Of the 203 households, 26.6% had children under the age of 18; 41.4% were married couples living together; 30.5% had a female householder with no spouse or partner present. 41.9% of households consisted of individuals and 20.7% had someone living alone who was 65 years of age or older. The average household size was 2.2 and the average family size was 2.9. The percent of those with a bachelor's degree or higher was estimated to be 9.7% of the population.

21.9% of the population was under the age of 18, 4.5% from 18 to 24, 20.8% from 25 to 44, 27.7% from 45 to 64, and 25.1% who were 65 years of age or older. The median age was 46.9 years. For every 100 females, there were 102.6 males. For every 100 females ages 18 and older, there were 111.6 males.

The 2016–2020 5-year American Community Survey estimates show that the median household income was $61,875 (with a margin of error of +/- $33,052) and the median family income was $76,061 (+/- $906). Males had a median income of $31,406 (+/- $4,356) versus $45,377 (+/- $11,566) for females. The median income for those above 16 years old was $39,861 (+/- $11,065). Approximately, 2.6% of families and 7.0% of the population were below the poverty line, including 7.5% of those under the age of 18 and 9.1% of those ages 65 or over.

===2010 census===
As of the census of 2010, there were 558 people, 219 households, and 142 families living in the city. The population density was 1328.6 PD/sqmi. There were 247 housing units at an average density of 588.1 /sqmi. The racial makeup of the city was 93.7% White, 2.0% African American, 1.3% Native American, 0.2% Pacific Islander, 0.2% from other races, and 2.7% from two or more races. Hispanic or Latino of any race were 1.1% of the population.

There were 219 households, of which 34.2% had children under the age of 18 living with them, 43.4% were married couples living together, 10.5% had a female householder with no husband present, 11.0% had a male householder with no wife present, and 35.2% were non-families. 28.8% of all households were made up of individuals, and 14.6% had someone living alone who was 65 years of age or older. The average household size was 2.36 and the average family size was 2.75.

The median age in the city was 45.4 years. 23.7% of residents were under the age of 18; 7.1% were between the ages of 18 and 24; 18.5% were from 25 to 44; 28.9% were from 45 to 64; and 21.9% were 65 years of age or older. The gender makeup of the city was 45.7% male and 54.3% female.

===2000 census===
As of the census of 2000, there were 562 people, 224 households, and 140 families living in the city. The population density was 1,351.3 PD/sqmi. There were 255 housing units at an average density of 613.1 /sqmi. The racial makeup of the city was 96.44% White, 0.36% African American, 1.96% Native American, and 1.25% from two or more races. Hispanic or Latino of any race were 0.36% of the population.

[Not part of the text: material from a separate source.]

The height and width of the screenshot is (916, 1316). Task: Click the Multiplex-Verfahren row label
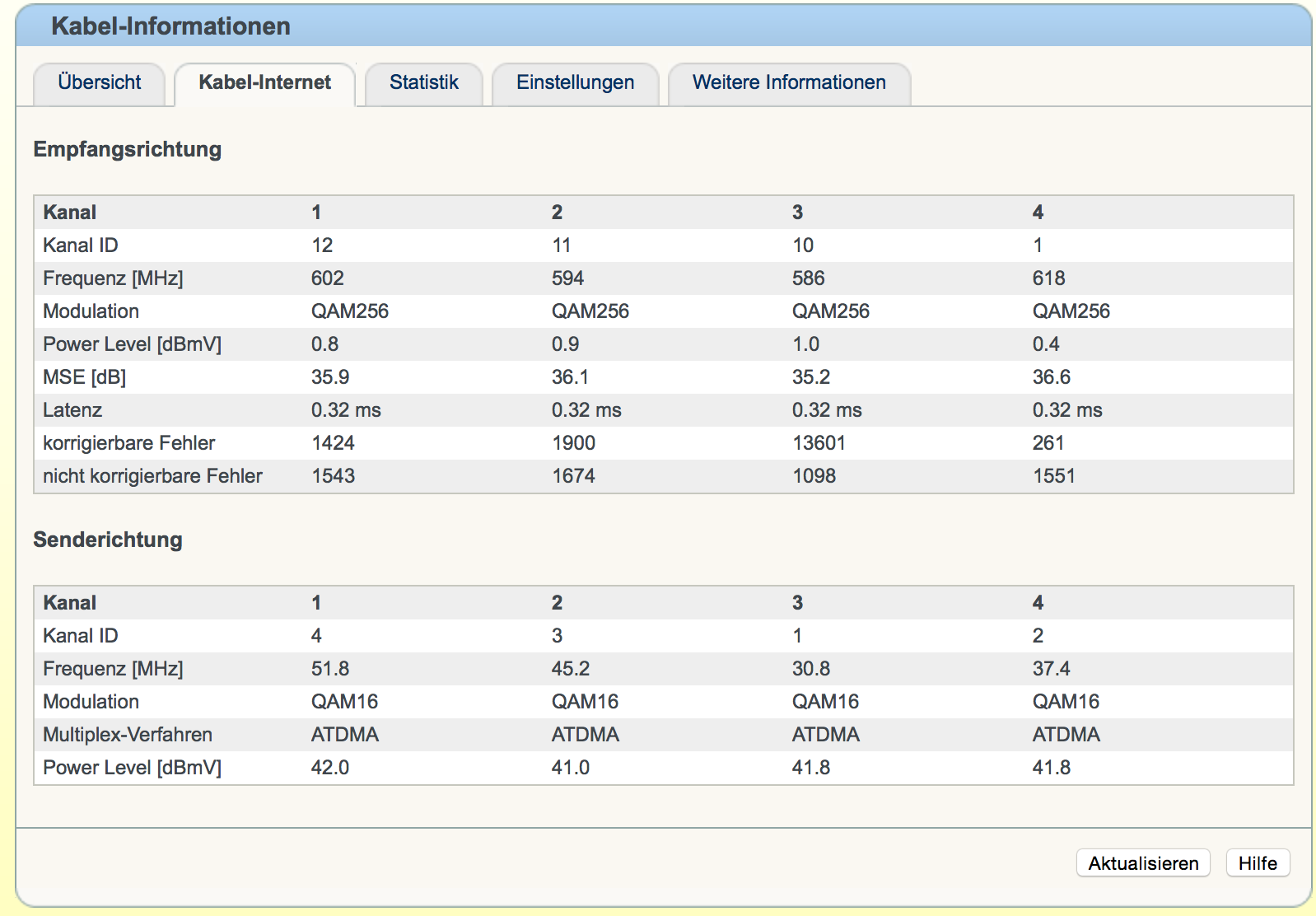coord(127,735)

There were 224 households, out of which 28.6% had children under the age of 18 living with them, 48.7% were married couples living together, 9.4% had a female householder with no husband present, and 37.5% were non-families. 31.3% of all households were made up of individuals, and 19.6% had someone living alone who was 65 years of age or older. The average household size was 2.34 and the average family size was 2.99.

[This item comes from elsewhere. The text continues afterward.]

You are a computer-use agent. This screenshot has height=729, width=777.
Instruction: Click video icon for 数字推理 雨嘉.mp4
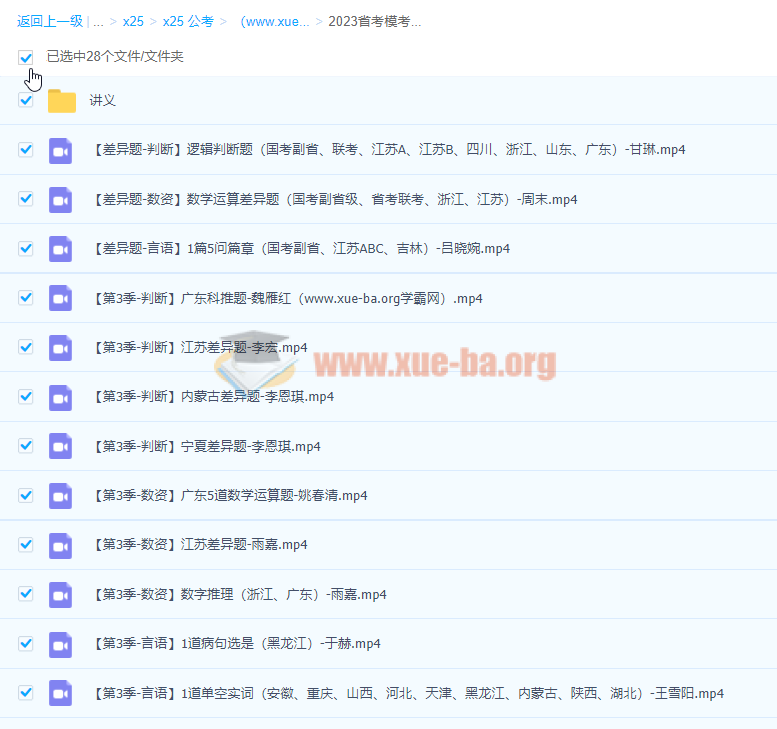point(61,594)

In the city, the population was spread out, with 24.7% under the age of 18, 7.7% from 18 to 24, 21.9% from 25 to 44, 20.5% from 45 to 64, and 25.3% who were 65 years of age or older. The median age was 42 years. For every 100 females, there were 90.5 males. For every 100 females age 18 and over, there were 80.8 males.

The median income for a household in the city was $30,179, and the median income for a family was $37,750. Males had a median income of $25,729 versus $19,028 for females. The per capita income for the city was $14,080. About 8.7% of families and 13.1% of the population were below the poverty line, including 6.7% of those under age 18 and 25.3% of those age 65 or over.

==Education==
The community is served by Marmaton Valley USD 256 public school district. The district high school is Marmaton Valley High School located in Moran. Marmaton Valley High School mascot is Wildcats.

==Transportation==
The nearest intercity bus stop is located in Gas. Service is provided by Jefferson Lines on a route from Minneapolis to Tulsa.